Preamble: I wrote this piece for my ‘Radio for the Blind’ recording on 01 November, my predictions appear to have been prescient as we had a heavy fall of snow this week.
Well we are heading for it now. The clocks have turned back and I have lit my open fire, as I write the logs are crackling in the grate and there is a lovely smell of burning Applewood, the sky looks leaden and the only thing missing is large snowflakes drifting passed my window.
Why is it when the snow arrives we love to hunker down in our homes (providing we are lucky enough to have one), shut the doors tight, light a fire and put on an extra woolly. Many of my happiest childhood memories are of awakening in the morning and seeing snow piled up on my bedroom window frame and sill, the garden covered in a thick blanket of snow. I would stand with cold feet on the linoleum studying the scene for snow depth and consistency. Wet snow is no good for sledging but great for snowballs. Icy cold winds accompanying the snow was always the best for us kids and worst for Mum and Dad who would complain of the bitter wind and slide about in the back yard trying to haul coal buckets in from the shed.
Invariably, it was hurrah, time to get the sledge out. We’d gulp down our porridge breakfasts and rush out to a small back lane adjacent to Scriven Park where there was a narrow downhill track where my brothers and I used to endlessly stamp the snow down to create a fast run. Whole mornings would get swallowed up on this wonderful project and we would return reluctantly home as soon as we heard mother’s cow bell that would summon us for lunch. The noise was distinctive and how ever far we had wandered we could the hear it: another boy, one of our neighbourhood friends would join us, and he had a Norwegian mother and she sounded an alpine horn that was even louder. In those days none of us possessed a watch.
When my children were growing up we tobogganed on Pannal Golf course that had a splendid very long and fast run that was a real adventure. I remember sledging in the pitch black with one of my brothers after my children had gone to bed, we must have been in our forties and were still getting the same thrill from the rattling metal runners and the snow pelting our faces as we hurtled into the darkness.
Growing up in the 1950s and early ’60s our winters always seemed to be characterised by snow and whilst I think that our memories play tricks as our age advances, I am certain that from a meteorological viewpoint, the facts were that we had colder winters. My father would talk in hushed tones of the arctic winter of 1947 and I remember the continuous snow of 1962, three months of it from January, I was away at boarding school and we barely played a game of rugby. Even slipping out after tea and before evening prep to one of our customary, discreet smoking spots was a hazard as it was so blasted cold. However much we craved our nicotine input we would have been better off with a nip of whisky but that was a habit I only acquired many years later.

Information shown
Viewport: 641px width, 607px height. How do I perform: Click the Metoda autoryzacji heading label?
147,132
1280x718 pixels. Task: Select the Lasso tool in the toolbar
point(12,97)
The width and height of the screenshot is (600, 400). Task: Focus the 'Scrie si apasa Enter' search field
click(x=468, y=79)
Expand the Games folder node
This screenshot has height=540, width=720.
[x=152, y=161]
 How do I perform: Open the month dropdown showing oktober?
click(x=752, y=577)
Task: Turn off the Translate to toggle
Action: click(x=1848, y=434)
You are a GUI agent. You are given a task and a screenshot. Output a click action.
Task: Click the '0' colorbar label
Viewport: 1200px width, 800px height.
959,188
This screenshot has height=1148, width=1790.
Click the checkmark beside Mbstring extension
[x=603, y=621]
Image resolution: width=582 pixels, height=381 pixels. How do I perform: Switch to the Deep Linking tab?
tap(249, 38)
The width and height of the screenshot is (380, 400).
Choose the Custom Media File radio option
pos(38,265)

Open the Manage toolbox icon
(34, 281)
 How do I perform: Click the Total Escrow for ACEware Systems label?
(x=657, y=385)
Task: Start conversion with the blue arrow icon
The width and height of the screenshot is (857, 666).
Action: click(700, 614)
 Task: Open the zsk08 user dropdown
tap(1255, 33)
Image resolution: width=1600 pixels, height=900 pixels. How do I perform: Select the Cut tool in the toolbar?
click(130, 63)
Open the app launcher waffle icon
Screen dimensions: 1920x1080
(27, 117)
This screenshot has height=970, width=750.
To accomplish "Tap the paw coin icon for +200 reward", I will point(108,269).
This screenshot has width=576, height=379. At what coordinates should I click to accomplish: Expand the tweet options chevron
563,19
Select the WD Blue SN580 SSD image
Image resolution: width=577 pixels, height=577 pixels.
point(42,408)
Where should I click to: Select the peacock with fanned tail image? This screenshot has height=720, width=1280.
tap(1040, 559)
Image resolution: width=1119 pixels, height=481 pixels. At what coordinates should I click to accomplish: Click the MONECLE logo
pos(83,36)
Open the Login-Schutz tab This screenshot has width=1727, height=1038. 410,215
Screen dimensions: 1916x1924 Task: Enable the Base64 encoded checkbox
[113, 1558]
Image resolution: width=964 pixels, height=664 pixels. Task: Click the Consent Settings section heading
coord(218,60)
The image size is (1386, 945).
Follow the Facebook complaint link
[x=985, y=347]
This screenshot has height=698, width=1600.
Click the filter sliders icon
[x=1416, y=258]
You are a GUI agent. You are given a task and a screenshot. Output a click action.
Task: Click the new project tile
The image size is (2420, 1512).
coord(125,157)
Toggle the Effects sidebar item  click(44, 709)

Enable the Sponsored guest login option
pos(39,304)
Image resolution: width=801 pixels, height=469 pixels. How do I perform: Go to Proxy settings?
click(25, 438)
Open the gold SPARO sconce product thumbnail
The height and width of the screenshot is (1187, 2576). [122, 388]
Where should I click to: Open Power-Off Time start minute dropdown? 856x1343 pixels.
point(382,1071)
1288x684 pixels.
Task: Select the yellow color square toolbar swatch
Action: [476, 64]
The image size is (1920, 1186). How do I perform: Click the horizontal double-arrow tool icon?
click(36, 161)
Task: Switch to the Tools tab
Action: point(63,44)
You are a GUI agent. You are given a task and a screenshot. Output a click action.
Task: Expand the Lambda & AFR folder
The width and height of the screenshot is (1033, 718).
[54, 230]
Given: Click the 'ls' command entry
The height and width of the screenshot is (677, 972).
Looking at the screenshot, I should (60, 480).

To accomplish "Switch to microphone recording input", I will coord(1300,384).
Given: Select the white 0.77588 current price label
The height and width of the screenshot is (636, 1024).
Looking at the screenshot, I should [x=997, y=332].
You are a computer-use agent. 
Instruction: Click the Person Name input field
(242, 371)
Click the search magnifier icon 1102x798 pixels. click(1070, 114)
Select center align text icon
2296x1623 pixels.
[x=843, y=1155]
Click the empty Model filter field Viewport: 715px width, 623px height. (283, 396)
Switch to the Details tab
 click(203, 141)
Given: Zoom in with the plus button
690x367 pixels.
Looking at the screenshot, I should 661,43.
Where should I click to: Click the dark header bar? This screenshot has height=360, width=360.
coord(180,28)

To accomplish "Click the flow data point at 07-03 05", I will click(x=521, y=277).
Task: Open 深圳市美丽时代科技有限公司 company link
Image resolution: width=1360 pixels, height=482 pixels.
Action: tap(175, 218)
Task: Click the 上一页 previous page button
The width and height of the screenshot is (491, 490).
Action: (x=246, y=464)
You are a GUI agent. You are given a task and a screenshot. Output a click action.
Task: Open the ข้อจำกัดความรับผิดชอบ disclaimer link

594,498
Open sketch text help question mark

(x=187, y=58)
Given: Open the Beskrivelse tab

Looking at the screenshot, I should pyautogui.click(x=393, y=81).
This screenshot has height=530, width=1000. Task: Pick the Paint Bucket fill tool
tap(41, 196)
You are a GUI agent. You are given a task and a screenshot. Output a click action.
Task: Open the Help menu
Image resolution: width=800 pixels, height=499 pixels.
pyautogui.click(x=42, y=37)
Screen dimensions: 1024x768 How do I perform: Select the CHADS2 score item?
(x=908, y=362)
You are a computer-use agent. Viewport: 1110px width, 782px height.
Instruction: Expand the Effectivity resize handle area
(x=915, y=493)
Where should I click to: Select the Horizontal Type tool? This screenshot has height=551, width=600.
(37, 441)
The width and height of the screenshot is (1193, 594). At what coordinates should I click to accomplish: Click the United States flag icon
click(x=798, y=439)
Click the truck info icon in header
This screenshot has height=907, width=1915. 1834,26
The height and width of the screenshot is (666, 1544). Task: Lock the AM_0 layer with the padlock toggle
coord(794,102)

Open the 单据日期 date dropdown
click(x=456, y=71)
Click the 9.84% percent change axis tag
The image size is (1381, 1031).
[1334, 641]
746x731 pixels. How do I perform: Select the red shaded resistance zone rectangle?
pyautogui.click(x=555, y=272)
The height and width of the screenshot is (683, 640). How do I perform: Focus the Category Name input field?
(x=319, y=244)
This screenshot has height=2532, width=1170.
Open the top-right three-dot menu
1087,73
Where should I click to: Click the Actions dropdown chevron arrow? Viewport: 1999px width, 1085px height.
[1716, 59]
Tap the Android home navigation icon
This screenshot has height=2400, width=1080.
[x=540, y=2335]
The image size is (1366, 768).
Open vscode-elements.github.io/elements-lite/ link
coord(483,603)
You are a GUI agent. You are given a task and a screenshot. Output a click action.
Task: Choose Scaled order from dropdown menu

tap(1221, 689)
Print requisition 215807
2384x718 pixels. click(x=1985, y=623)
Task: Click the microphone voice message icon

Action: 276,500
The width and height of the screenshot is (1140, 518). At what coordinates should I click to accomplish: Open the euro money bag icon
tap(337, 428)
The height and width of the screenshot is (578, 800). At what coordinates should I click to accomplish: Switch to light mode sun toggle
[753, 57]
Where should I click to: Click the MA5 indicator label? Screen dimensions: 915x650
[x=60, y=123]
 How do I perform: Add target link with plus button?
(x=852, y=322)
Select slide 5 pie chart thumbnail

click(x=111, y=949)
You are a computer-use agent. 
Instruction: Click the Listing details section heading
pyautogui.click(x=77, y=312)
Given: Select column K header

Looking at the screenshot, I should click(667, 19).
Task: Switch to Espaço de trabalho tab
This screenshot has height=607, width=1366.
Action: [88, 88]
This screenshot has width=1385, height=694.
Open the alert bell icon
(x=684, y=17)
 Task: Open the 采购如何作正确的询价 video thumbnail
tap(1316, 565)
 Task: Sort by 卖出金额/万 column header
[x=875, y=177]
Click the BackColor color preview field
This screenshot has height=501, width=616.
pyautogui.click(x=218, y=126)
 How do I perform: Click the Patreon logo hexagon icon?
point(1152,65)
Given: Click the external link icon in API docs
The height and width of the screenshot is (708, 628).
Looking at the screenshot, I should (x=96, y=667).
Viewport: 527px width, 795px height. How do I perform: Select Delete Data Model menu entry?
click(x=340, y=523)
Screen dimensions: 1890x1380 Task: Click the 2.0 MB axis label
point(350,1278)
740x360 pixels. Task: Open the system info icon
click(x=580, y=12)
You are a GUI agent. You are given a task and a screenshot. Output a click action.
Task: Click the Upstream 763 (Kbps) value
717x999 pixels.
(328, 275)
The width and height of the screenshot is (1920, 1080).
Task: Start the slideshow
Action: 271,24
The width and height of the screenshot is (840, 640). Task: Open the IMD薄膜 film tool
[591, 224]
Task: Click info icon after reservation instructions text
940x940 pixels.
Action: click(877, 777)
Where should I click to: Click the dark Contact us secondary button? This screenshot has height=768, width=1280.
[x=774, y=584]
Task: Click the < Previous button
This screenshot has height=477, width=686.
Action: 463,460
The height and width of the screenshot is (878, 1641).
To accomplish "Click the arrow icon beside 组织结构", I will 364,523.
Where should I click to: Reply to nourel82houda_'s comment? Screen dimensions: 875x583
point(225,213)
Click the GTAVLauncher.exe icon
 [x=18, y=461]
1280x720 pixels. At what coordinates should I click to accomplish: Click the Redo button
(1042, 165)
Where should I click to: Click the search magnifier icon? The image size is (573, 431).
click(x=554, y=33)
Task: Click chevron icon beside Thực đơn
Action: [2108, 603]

Given problem
Please carry the snowy-winters essay on past its final sentence. The data above are separate from the snowy-winters essay.

Task response
So what is it that makes us long for snow? Even now that I am older I get a secret thrill from seeing the sky darken and you just know it is going to snow heavily. In recent years, while living at the head of Nidderdale, if there was any snow about we’d catch a lot more than say in Harrogate. One year not so long ago, our village was cut off and the seventy or so villagers congregated in the village pub where there was a festival like atmosphere, the adults were like school children having skived a day off school. As long as the pub fire was roaring up the chimney and there was plenty of beer in the pub cellar everyone was happy. I think we all got a little bit tight as the alcohol combined with the sense of the extraordinary.
Another year when we had a really good fall of snow and the weather remained bitterly cold with clear blue skies, my wife and I drove our 4×4 up a private water board road to a remote reservoir. The snow drifts were so deep when our cocker spaniel bounded out of the vehicle in his usual spaniel way, he disappeared into a drift with just his ears showing. The utter silence of the surrounding snow covered hills, moors and fields and the icy, cobalt blue reservoir water was a sight I shall never forget. It might sound corny but the expression, “magical” was the best way to describe this scene. Of course there wasn’t a soul to be seen as only someone as mad as myself would have driven a vehicle there in the first place. We returned safely, crunching our way back following the same wheel tracks we had made on our outward adventure and mercifully stayed on the road.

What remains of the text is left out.